Beschluss vom Landgericht Marburg (2. Zivilkammer) - 2 O 188/07

Tenor

Die Erinnerung der Klägerin gegen Ihre Inanspruchnahme als Zweitschuldnerin für die in Höhe von 1.258 € offenen Gerichtskosten wird zurückgewiesen.

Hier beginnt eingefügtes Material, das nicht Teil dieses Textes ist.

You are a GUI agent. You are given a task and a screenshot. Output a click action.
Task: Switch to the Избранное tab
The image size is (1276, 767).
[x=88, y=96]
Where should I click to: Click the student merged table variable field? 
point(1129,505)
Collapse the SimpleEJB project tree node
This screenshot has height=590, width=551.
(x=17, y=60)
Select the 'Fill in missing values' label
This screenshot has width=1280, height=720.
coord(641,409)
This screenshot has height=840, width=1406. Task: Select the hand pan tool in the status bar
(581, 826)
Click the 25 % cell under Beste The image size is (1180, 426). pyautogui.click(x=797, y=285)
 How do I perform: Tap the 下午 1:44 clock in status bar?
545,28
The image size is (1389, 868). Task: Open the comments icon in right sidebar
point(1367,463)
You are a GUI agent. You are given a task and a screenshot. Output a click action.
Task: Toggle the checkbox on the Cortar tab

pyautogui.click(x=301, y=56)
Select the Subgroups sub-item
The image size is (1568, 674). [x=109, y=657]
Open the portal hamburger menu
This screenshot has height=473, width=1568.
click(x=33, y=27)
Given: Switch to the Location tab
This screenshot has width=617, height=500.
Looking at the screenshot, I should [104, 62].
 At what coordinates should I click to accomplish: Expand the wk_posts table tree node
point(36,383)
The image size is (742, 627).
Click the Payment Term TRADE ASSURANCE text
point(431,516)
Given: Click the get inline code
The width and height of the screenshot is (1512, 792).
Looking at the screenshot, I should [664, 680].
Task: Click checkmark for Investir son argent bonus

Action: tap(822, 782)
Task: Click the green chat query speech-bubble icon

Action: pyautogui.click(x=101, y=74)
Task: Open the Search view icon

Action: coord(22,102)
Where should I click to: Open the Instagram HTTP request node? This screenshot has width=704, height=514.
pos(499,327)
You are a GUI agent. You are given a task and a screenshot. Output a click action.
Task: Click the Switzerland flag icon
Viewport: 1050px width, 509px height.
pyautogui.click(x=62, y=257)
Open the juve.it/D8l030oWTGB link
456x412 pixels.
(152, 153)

Die Entscheidung ergeht gerichtsgebührenfrei; außergerichtliche Kosten werden nicht erstattet.

Gründe

1

I.

Nach der Schlusskostenrechnung des Kostenbeamten vom 07.01.2010 steht noch ein Betrag von 1.258 € an Gerichtskosten offen, für die laut Urteil vom 24.07.2008 der Beklagte als Erstschuldner nach § 29 Nr. 1 GKG haftet. Die dem Beklagten mit Beschluss vom 31.03.2008 gewährte Prozesskostenhilfe wurde mit Beschluss vom 03.06.2009 aufgehoben, nachdem der Beklagte trotz mehrmaliger Aufforderung durch das Gericht keine Erklärung zu seinen persönlichen und wirtschaftlichen Verhältnissen abgegeben hat.

2

Die Staatskasse nimmt die Klägerin nunmehr als Zweitschuldner gemäß §§ 22 Abs. 1, 31 Abs. 2 GKG in Anspruch mit dem Hinweis, eine Zwangsvollstreckung gegen den Beklagten sei aussichtslos, da er amtsbekannt pfandlos ist und eine eidesstattliche Versicherung abgegeben habe.

3

II.

Die seitens der Klägerin eingelegte Erinnerung ist gemäß § 66 Abs. 1 S. 1 GKG zulässig. In der Sache hat sie jedoch keinen Erfolg.

4

Die Klägerin ist gemäß § 22 Abs. 1 GKG Kostenschuldnerin. Die Staatskasse hat die Klägerin nach § 31 Abs. 2 GKG zu Recht als Zweitschuldnerin in Anspruch genommen. Nach dieser Vorschrift soll die Haftung des Zweitschuldners nur geltend gemacht werden, wenn eine Zwangsvollstreckung in das bewegliche Vermögen des Erstschuldners erfolglos geblieben ist oder ausgeschlossen erscheint. Zu Recht sieht die Staatskasse diese Voraussetzung als gegeben an, weil die Zwangsvollstreckung gegen den Beklagten nach Abgabe der eidesstattlichen Versicherung aussichtslos erscheint.

5

Die Haftung der Klägerin entfällt auch nicht gemäß § 31 Abs. 3 GKG, da dem Beklagten die Prozesskostenhilfe gemäß § 124 Nr. 2 ZPO widerrufen wurde (vgl. OLG Düsseldorf, MDR 1989, 365 ; KG Berlin, RPfleger 1979, 152; Hartmann, KostG, 36. Aufl., § 31 GKG, Rz. 16). Dies ist auch nicht unbillig, da die Klägerin gemäß §§ 31 Abs. 1 GKG, 426 Abs. 1 BGB vom Beklagten Ausgleich für die von ihr zu zahlenden Gerichtskosten verlangen kann. Unter Berücksichtigung, dass dem Beklagten durch Urteil die gesamte Kostentragungspflicht auferlegt wurde, hat die Klägerin gegen den Beklagten nach § 426 Abs. 1 S. 1 Alt. 2 BGB sogar einen Anspruch auf volle Erstattung der von ihr zu begleichenden Gerichtskosten und nicht lediglich auf hälftigen Ausgleich. Würde man einen Rückgriff gegen die Klägerin im vorliegenden Fall verneinen, liefe das darauf hinaus, der Staatskasse das Insolvenzrisiko des Beklagten aufzubürden. Es ist jedoch nicht einzusehen, warum der Staat das Insolvenzrisiko für eine der Parteien tragen sollte. Wenn die Parteien in rechtliche Beziehung zueinander treten, haben sie auch das entsprechende wirtschaftliche Risiko zu tragen.

6

Die Kostenentscheidung beruht auf § 66 Abs. 8 GKG.